• **Text provided**
Proposition 5 of [13] Let $X_{1}, X_{2}, \dots, X_{n}$ be a sequence of i.i.d. guesses. Let $G_{n}^{*} (X_{1}, \dots, X_{n})$ be an optimal guessing function. Then, for $ρ \in (- 1, 0) \cup (0, \infty)$ ,

lim_{n \to \infty} \frac{1}{n ρ} log E_{P_{n}} [G_{n}^{*} {(X_{1}, X_{2}, \dots, X_{n})}^{ρ}] = H_{α} (P) .

Proof.

Let $G_{n}^{*}$ be the optimal guessing function from $X^{n}$ to ${1, 2, \dots, m^{n}}$ . An application of Corollary 1 with $ψ_{n} (x^{n}) = G_{n}^{*} (x^{n})$ and $k_{n} = 1 + n ln m$ yields

$\begin{matrix} \underset{n \to \infty}{lim inf} \frac{1}{n ρ} log E_{P_{n}} [G_{n}^{*} {(X^{n})}^{ρ}] \geq H_{α} (P) - \underset{n \to \infty}{lim sup} \frac{log (1 + n ln m)}{n} = H_{α} (P) . \end{matrix}$ (20)

As in the proof of the previous result, we know that $G^{*} (x^{n}) \leq \frac{Z_{P_{n}, α}}{P_{n} {(x^{n})}^{α}}$ for $x^{n} \in X^{n}$ . Hence, an application of Proposition 3 with $Q_{n} = P_{n}$ , $ψ_{n} (x^{n}) = G_{n}^{*} (x^{n})$ , and $c_{n} = 1$ yields

$\begin{matrix} \underset{n \to \infty}{lim sup} \frac{1}{n ρ} log E_{P_{n}} [G_{n}^{*} {(X^{n})}^{ρ}] \leq H_{α} (P) . \end{matrix}$ (21)

Combining (20) and (21), we obtain the desired result. □

Henceforth, we shall denote the optimal guessing function corresponding to a probability distribution P by $G_{P}$ .

Mismatch Case:

Suppose Alice does not know the true underlying probability distribution P, and guesses according to some guessing function G. The following proposition tells us that the penalty for deviating from the optimal guessing function can be measured by $I_{α}$ -divergence.

Proposition 6.

• **Work to do**
• A. Switch "Alice" to "Bob" and write out everything from "As in the proof" down to "Proposition 6." in the excerpt on optimal guessing functions.
• B. According to the excerpt on optimal guessing functions, what can measure the penalty for deviating from the optimal guessing function?

• **Dataset excerpt**
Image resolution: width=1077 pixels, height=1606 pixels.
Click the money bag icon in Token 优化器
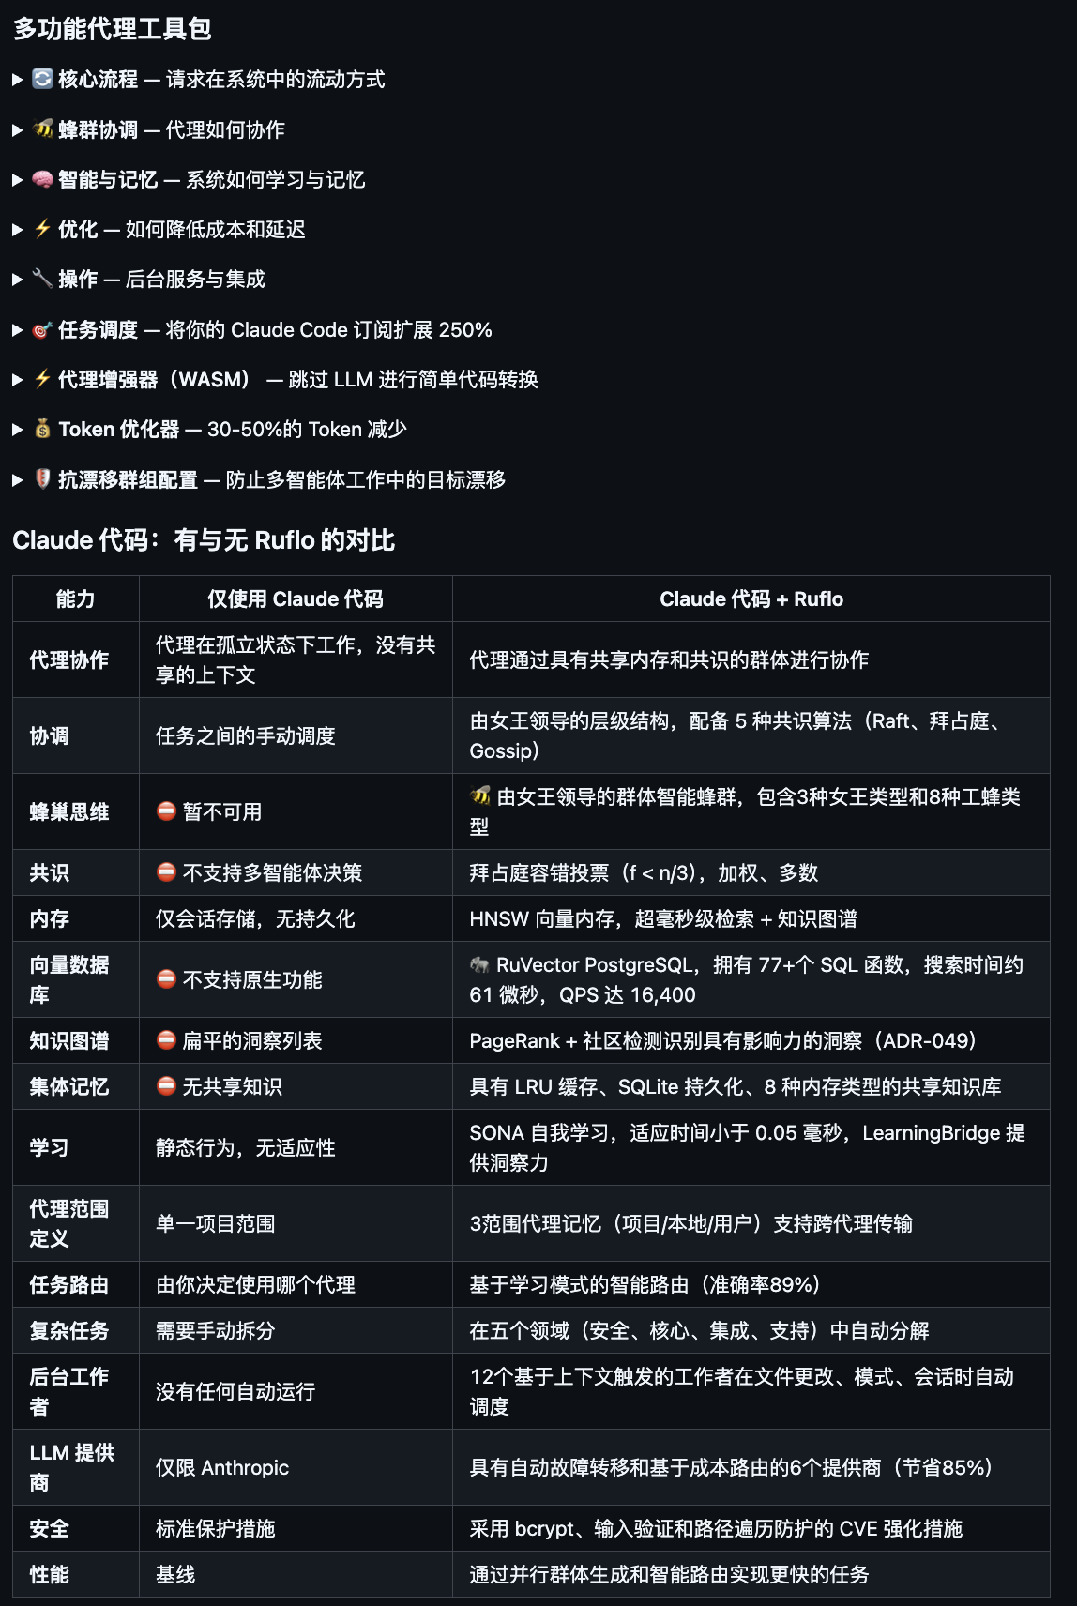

• **The solutions**
• A.
As in the proof of the previous result, we know that $G^{*} (x^{n}) \leq \frac{Z_{P_{n}, α}}{P_{n} {(x^{n})}^{α}}$ for $x^{n} \in X^{n}$ . Hence, an application of Proposition 3 with $Q_{n} = P_{n}$ , $ψ_{n} (x^{n}) = G_{n}^{*} (x^{n})$ , and $c_{n} = 1$ yields

$\begin{matrix} \underset{n \to \infty}{lim sup} \frac{1}{n ρ} log E_{P_{n}} [G_{n}^{*} {(X^{n})}^{ρ}] \leq H_{α} (P) . \end{matrix}$ (21)

Combining (20) and (21), we obtain the desired result. □

Henceforth, we shall denote the optimal guessing function corresponding to a probability distribution P by $G_{P}$ .

Mismatch Case:

Suppose Bob does not know the true underlying probability distribution P, and guesses according to some guessing function G. The following proposition tells us that the penalty for deviating from the optimal guessing function can be measured by $I_{α}$ -divergence.

Proposition 6.

• B. $I_{α}$-divergence.